The Measurement Instrument Problem in Eval-Driven AI Development¶
Centaur Security Labs — Jay Hawkins
The views expressed in this publication are those of the author and do not reflect the official policy or position of NORAD, USNORTHCOM, USCYBERCOM, the Department of the Army, the Department of War, or the United States Government.
Abstract¶
Eval-driven AI development uses a continuous evaluation loop — run sessions against objectives, measure results, improve the system, repeat — to guide model training and system refinement. The evaluation harness that implements this loop serves two roles simultaneously: it is the measurement instrument producing training data quality assessments, and it is a software artifact subject to the same improvement pressures as the rest of the system. These roles create a constraint that has no parallel in conventional software engineering: the harness cannot be refactored without risking corruption of the longitudinal benchmark data it has been producing. This paper names and analyzes that constraint — the measurement instrument problem — and derives practical implications for how eval-driven AI development projects should structure the relationship between harness evolution and training pipeline stability.
1. Introduction¶
Refactoring is a normal part of software development. Systems accumulate technical debt; abstractions that were appropriate early in a project become liabilities as the system grows; duplicate code drifts into inconsistency; tightly coupled components resist independent modification. The standard response to these conditions is refactoring — restructuring the code without changing observable behavior — which is generally understood to be safe when the behavioral tests pass before and after.
Eval-driven AI development introduces a complication. The evaluation harness — the software that runs sessions against objectives, measures outcomes, and produces the data that enters the training pipeline — is not just a component of the system under development. It is the measurement instrument for the system under development.
When the measurement instrument changes, the measurements change. This is true even when the changes are purely structural — moving code into different modules, resolving duplicate data structures, changing how objectives are loaded from configuration files. A behavioral test that checks whether the harness produces the same output for the same input can verify that individual sessions are scored consistently. It cannot verify that the statistical distribution of scores across the objective space is unchanged — because that distribution depends not just on how individual sessions are scored, but on the order they run, the configuration of the target environment, and the accumulated behavior of the model being evaluated.

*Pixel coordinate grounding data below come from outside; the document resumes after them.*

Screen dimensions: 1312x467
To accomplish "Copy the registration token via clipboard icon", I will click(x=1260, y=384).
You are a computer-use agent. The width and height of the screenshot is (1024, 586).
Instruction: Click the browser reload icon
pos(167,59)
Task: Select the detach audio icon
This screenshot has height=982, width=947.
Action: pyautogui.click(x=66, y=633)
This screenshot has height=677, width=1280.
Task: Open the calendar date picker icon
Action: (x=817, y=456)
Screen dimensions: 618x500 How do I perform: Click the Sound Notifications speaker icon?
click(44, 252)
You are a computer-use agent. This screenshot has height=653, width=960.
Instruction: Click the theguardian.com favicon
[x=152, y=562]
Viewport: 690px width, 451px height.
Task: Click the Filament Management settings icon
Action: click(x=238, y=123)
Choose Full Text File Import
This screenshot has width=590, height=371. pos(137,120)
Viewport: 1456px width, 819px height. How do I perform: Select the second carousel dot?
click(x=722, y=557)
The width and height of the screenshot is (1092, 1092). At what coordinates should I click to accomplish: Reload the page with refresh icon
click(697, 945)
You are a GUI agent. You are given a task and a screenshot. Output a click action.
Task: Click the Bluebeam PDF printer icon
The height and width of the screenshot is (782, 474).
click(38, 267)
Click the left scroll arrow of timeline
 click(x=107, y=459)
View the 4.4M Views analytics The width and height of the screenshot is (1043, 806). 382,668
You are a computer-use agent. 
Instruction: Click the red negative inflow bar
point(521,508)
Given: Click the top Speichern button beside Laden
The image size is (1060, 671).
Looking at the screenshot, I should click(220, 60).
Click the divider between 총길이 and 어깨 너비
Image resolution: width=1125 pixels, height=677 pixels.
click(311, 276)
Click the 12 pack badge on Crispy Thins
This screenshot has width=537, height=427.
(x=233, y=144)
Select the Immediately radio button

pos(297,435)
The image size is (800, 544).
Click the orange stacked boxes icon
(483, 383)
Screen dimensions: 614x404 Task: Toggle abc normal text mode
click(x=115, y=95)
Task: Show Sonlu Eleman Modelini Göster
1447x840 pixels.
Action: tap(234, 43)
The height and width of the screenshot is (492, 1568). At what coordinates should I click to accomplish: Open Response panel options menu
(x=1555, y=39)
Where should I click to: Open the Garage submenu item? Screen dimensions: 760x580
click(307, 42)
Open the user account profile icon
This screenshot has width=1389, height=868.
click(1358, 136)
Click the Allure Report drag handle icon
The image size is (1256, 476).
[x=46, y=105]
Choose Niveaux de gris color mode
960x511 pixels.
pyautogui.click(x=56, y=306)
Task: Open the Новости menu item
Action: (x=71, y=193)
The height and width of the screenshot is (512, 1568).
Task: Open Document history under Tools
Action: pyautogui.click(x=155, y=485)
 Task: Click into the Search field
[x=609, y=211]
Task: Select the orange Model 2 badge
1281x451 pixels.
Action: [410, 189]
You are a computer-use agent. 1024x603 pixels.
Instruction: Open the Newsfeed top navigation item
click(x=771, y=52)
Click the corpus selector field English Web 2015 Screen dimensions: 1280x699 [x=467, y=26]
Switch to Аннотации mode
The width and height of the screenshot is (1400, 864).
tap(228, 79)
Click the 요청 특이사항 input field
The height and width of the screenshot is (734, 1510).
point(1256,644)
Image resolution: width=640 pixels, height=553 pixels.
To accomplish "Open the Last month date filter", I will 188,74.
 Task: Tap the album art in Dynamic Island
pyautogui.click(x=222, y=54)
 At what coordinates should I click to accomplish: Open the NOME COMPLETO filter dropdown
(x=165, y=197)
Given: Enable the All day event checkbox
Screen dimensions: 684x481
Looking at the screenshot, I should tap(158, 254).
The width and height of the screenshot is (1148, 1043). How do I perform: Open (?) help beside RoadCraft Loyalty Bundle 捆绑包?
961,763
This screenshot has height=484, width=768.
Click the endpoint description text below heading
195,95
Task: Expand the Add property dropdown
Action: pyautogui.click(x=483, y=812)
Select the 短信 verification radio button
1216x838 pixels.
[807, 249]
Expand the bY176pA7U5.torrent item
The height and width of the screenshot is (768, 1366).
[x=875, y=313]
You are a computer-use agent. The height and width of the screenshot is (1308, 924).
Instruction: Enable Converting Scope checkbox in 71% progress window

Any accumulated trend data in a longitudinal benchmark represents something that cannot be reconstructed: the historical behavior of a specific model version against a specific objective set on a specific target configuration. Any change that introduces even small systematic differences in how sessions are scored potentially makes that historical data non-comparable with new data — which effectively truncates the longitudinal record at the point of the change.
This paper develops the implications of that constraint.
2. The Constraint Defined¶
The measurement instrument problem in eval-driven AI development can be stated precisely:
The evaluation harness simultaneously serves as (a) the measurement instrument producing training data quality assessments and (b) a software artifact subject to improvement pressure. These roles conflict when harness improvements change the statistical properties of the measurements the harness produces.
The constraint has three components:
Epistemic primacy. The harness has a special status in the development process: it is the ground truth for whether the system is improving. A model's behavior is only visible through what the harness measures. If the harness changes, what the harness reports about the model's behavior changes — independent of any actual change in the model. This means harness changes can produce apparent improvements or regressions that are measurement artifacts rather than model behavior changes.
Longitudinal dependency. Eval-driven development derives value from trends, not just point measurements. The question "is the model improving?" requires comparing today's measurements to yesterday's, last month's, last year's. If the harness changes in a way that shifts measurements systematically, comparisons across the change boundary are invalid. The longitudinal record is a single time series; any point of measurement discontinuity splits it into two incomparable series.
Refactoring non-equivalence. In conventional software, "refactoring" means changing code without changing observable behavior, verified by passing tests. In eval-driven AI development, a harness refactoring can be behaviorally equivalent at the session level — each individual session scores identically before and after — while changing the statistical distribution of scores across the objective space due to changes in execution ordering, resource management, or subtle configuration differences. Session-level tests cannot detect this class of change.
3. Why This Doesn't Appear in the Software Engineering Literature¶
The measurement instrument problem is not systematically named as a first-class constraint in the conventional software engineering literature, in part because conventional software systems don't have measurement instruments in the relevant sense.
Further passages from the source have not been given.